Approximately two third of cancer patients are treated with radiation, either alone or in combination with chemotherapy or surgery. Radiation can damage normal cells and this damage can lead to long-term side effects. Therefore, reduction in overall delivered radiation is beneficial to patients? quality of life and can potentially save healthcare cost. Oxygen guided radiation therapy (OGRT) is expected to reduce the high radiation dose volume by reducing the dose to well-oxygenated tumor tissue, thus preserving the structure and integrity of irradiated tissues and reducing side effects. Currently, there is no widely available non- invasive clinical or preclinical method to map oxygen partial pressure (pO2) with high accuracy. Available methods either do not provide absolute oxygen measurement deep inside the body, or are not suitable for three-dimensional oxygen map acquisition. Absence of preclinical (animal) oxygen imaging data is the major impediment in development of evidence base for advancing oxygen-based treatments into clinics. Therefore, providing research community with oxygen imaging instruments and services is the first step in achieving these goals. This Phase I SBIR grant will transition the research lab-based low frequency 25 mT (720 MHz) electron paramagnetic resonance oxygen imaging (EPROI) equipment to a commercial benchtop unit, JIVA-25. EPROI is a non-invasive oxygen imaging technique with pO2 resolution of 1-3 torr and spatial resolution of 1 mm. It has been widely applied to map hypoxia in animal solid tumors to evaluate the efficiency of anti-tumor drugs and recently, to guide tumor radiation therapy.

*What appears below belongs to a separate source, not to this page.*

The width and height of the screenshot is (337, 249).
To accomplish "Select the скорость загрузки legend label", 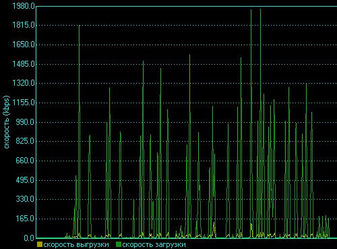I will [154, 245].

In aim 1, we will develop acquisition and image processing software and other accessories that will make JIVA-25, a turnkey instrument, that can be operated by a technician with no prior experience in EPROI.
In aim 2, we will construct an oxygen imager prototype, JIVA- 25, and develop standard operating procedure and manual. The success of this proposal will result in a commercial oxygen imager for cancer research in cancer centers, universities and pharmaceutical industry. Our long term goal is to combine this technology with clinical image guided radiation therapy (IMRT) equipment for enhanced and targeted radiation therapy.
Oxygen is the single most important molecule for aerobic life forms. No reliable preclinical noninvasive method for three-dimensional molecular oxygen mapping is currently available to scientists for expanding radiation treatment and cancer biology research. This proposal is designed to bridge this gap. We will develop a prototype of oxygen imager based on low frequency electron paramagnetic resonance oxygen imaging (EPROI) technique for preclinical applications.